Interview | „Face-to-Face ist einfach unschlagbar“

Berufsorientierungsmessen bieten Schülern einen guten Einstieg in die Arbeitswelt

Die Studien- und Berufswahl beschert Schülern wie Eltern oft schlaflose Nächte. Diplom-Pädagogin, Coach und Berufsberaterin Miriam Faust weiß, wie und wo Schulabgänger sich für ihren Berufsweg orientieren können.

Berufswahl – oh mein Gott! Was geht da in den Köpfen der Schüler vor? Und wie ticken Eltern in dieser Phase?

Miriam Faust: Schüler und Eltern stehen unter Strom, hinter dem sich bei beiden die Unsicherheit verbirgt. Bei den Schülern ist es vorrangig die Angst, sich unter der enormen Auswahl an Studiengängen und Ausbildungen entscheiden zu müssen. Die Eltern stehen vor dem Dilemma der Ambivalenz ihrer Rolle: Sie müssen die Spannung aushalten zwischen elterlicher Lenkung und jugendlicher Autonomie.

Wie sieht die Lage auf dem Arbeitsmarkt aus?

Miriam Faust: Die gute Nachricht: Qualifizierte Arbeitskräfte sind gefragt wie nie. Arbeitgeber investieren daher viel Zeit und Geld in die Rekrutierung geeigneter Fachkräfte. Dennoch sind Schulabgänger gut beraten, wenn sie potenzielle spätere Arbeitgeber intensiv und am besten auch persönlich kennenlernen, bevor sie sich entscheiden.

Also Kennenlerntermine machen und durch die Republik reisen?

Miriam Faust: Das ist Gott sei Dank nicht nötig. Auf Aktionstagen sowie Berufsinformationsmessen können sich Interessenten face-to-face über die Möglichkeiten im Unternehmen informieren und sich im besten Falle sogar schon für ein weiteres Gespräch verabreden. Solch ein persönlicher Erstkontakt ist einfach unschlagbar.

Face-to-Face statt WhatsApp – ist das zeitgemäß?

Miriam Faust: Jobmessen sind ein Treffen auf Augenhöhe. Potenzielle Bewerber und Unternehmen finden hier direkt zueinander. Und wen man einmal persönlich kennengelernt hat, der bleibt nachhaltiger im Gedächtnis als ein reiner Online-Bewerber.

Haben Personaler auf Messen überhaupt Zeit für das persönliche Gespräch?

◆ Bereitgestelltes Material ◆
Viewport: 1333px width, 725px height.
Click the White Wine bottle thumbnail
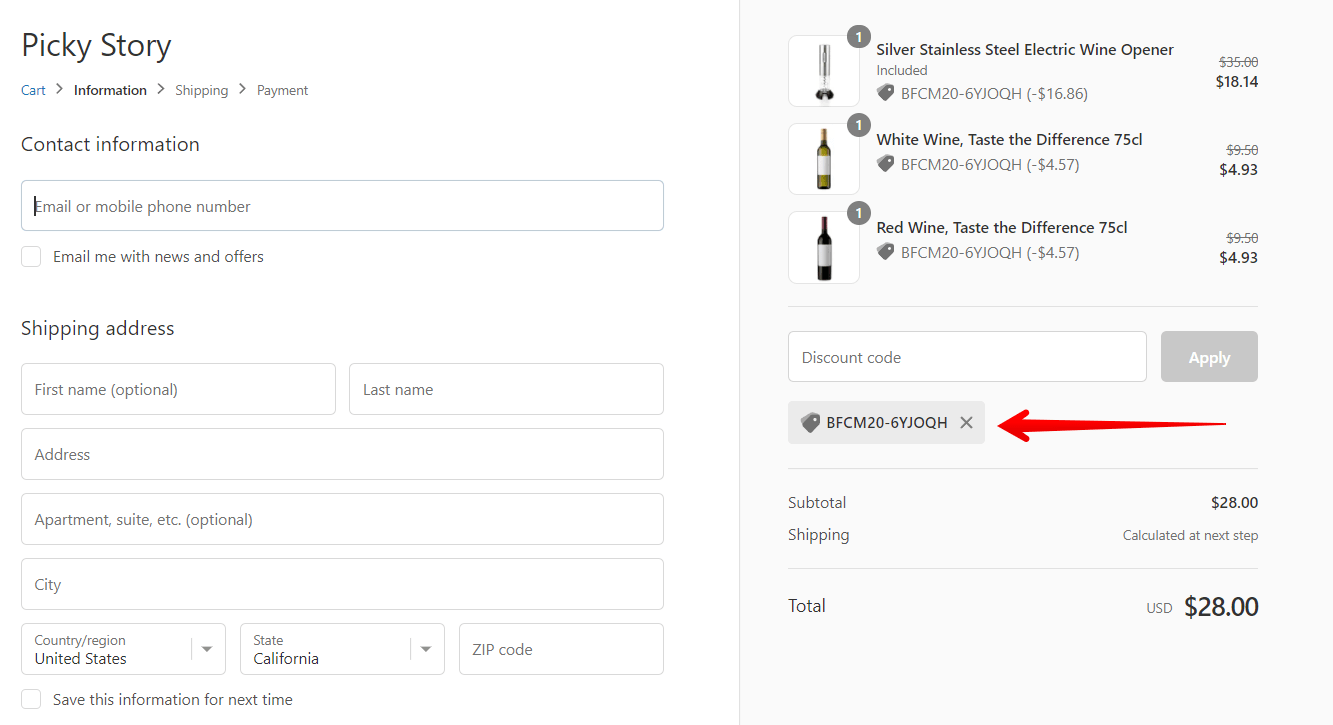pos(823,158)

◆ Aufgabenstellung ◆
Beantworten Sie die folgenden Fragen zum Interview über die Berufswahl.
(a) Wovor haben Schüler laut Miriam Faust vorrangig Angst?
(b) Wo können sich Interessenten face-to-face über die Möglichkeiten im Unternehmen informieren?
(c) Wer bleibt laut Miriam Faust nachhaltiger im Gedächtnis als ein reiner Online-Bewerber?

◆ Lösung ◆
(a) Sie haben Angst, sich unter der enormen Auswahl an Studiengängen und Ausbildungen entscheiden zu müssen.
(b) Auf Aktionstagen sowie Berufsinformationsmessen.
(c) Jemand, den man einmal persönlich kennengelernt hat.